Scan the entries below. Return every line that includes "toolbar".

═══ MATERIAL SHOWN

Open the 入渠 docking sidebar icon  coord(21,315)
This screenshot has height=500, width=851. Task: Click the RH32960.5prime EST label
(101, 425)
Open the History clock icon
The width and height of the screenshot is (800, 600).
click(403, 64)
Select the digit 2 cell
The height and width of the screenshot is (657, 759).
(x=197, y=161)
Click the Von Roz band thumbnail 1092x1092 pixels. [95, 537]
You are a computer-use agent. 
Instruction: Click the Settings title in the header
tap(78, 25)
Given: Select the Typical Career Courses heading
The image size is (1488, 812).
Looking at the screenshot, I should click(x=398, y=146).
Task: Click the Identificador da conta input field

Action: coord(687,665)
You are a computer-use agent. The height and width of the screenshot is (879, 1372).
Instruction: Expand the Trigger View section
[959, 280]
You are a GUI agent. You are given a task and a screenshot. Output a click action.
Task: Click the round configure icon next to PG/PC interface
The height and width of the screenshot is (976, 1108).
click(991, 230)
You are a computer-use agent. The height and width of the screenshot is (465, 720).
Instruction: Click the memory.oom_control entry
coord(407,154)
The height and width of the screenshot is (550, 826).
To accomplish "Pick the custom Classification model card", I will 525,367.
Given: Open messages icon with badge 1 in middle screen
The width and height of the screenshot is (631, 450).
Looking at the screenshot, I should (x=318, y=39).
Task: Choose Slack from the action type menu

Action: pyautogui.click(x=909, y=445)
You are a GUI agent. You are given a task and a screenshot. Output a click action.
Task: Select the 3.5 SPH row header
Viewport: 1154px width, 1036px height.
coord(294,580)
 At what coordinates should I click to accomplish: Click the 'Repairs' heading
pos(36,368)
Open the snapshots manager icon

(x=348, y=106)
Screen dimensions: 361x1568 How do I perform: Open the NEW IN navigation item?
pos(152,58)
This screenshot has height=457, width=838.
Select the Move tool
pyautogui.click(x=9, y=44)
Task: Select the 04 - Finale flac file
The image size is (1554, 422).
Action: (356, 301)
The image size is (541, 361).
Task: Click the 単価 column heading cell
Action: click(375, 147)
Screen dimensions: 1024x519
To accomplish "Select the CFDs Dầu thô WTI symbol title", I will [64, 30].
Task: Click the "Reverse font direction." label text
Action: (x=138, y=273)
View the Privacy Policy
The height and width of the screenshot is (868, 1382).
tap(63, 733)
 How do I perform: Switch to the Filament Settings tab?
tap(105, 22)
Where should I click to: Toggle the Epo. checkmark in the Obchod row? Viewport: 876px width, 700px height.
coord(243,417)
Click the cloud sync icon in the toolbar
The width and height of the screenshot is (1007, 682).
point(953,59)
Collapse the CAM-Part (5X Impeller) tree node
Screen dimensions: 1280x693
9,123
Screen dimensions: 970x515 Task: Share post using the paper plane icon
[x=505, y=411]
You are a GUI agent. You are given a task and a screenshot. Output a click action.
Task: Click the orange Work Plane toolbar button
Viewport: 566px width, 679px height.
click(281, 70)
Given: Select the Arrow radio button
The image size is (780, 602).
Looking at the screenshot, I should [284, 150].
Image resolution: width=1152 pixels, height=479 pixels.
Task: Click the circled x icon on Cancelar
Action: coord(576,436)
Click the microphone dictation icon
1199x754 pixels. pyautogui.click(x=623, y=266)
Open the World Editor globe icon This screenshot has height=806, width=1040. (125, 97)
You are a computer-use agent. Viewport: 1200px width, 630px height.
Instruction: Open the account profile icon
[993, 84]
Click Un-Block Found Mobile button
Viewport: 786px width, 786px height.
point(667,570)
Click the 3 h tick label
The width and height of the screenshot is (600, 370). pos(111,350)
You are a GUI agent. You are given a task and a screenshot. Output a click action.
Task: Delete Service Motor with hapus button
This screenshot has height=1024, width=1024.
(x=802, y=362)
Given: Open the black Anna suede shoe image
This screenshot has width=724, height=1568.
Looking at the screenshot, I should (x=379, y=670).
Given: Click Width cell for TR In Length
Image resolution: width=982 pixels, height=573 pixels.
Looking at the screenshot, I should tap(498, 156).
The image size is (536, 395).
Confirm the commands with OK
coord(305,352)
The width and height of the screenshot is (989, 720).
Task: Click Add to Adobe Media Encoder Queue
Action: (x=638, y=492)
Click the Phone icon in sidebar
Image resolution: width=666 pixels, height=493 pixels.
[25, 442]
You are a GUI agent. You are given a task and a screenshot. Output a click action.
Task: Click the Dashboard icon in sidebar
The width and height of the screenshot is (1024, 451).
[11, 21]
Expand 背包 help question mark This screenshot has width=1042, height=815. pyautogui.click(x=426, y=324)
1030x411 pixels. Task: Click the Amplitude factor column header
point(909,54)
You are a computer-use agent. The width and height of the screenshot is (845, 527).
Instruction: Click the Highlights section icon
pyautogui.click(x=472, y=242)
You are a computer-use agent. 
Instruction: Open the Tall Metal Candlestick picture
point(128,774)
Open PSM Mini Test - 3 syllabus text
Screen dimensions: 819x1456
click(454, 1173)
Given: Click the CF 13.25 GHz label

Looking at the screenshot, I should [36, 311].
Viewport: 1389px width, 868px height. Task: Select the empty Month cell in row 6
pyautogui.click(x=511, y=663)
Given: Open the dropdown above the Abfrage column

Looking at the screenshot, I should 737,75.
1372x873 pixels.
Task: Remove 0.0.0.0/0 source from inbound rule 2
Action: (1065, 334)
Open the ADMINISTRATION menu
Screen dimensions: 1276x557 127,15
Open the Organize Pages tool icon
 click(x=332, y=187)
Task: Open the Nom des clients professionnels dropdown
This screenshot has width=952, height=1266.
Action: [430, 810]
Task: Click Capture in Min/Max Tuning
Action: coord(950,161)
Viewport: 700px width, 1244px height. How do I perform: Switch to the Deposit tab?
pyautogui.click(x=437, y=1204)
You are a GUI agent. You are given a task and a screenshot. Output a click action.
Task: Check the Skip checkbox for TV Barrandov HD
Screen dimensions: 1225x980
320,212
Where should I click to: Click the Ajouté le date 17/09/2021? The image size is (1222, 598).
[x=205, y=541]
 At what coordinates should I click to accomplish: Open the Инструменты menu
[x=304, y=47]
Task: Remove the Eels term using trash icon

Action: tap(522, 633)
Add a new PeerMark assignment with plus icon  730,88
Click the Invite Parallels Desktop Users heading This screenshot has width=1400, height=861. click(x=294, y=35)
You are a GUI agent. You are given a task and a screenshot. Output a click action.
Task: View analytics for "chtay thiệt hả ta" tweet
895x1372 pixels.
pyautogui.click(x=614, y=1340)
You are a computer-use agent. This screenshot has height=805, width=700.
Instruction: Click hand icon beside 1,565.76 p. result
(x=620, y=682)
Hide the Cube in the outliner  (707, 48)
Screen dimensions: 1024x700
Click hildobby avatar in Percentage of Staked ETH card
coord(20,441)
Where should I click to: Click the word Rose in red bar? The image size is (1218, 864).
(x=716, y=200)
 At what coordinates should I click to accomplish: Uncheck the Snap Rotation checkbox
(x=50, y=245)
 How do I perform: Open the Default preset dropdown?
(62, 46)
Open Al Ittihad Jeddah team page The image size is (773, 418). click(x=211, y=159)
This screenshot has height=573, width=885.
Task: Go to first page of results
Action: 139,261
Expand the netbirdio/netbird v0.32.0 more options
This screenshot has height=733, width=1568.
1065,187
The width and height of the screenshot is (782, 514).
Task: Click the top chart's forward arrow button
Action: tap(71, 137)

══════

--- REPLY ---
Click the cloud sync icon in the toolbar
Task: Click the orange Work Plane toolbar button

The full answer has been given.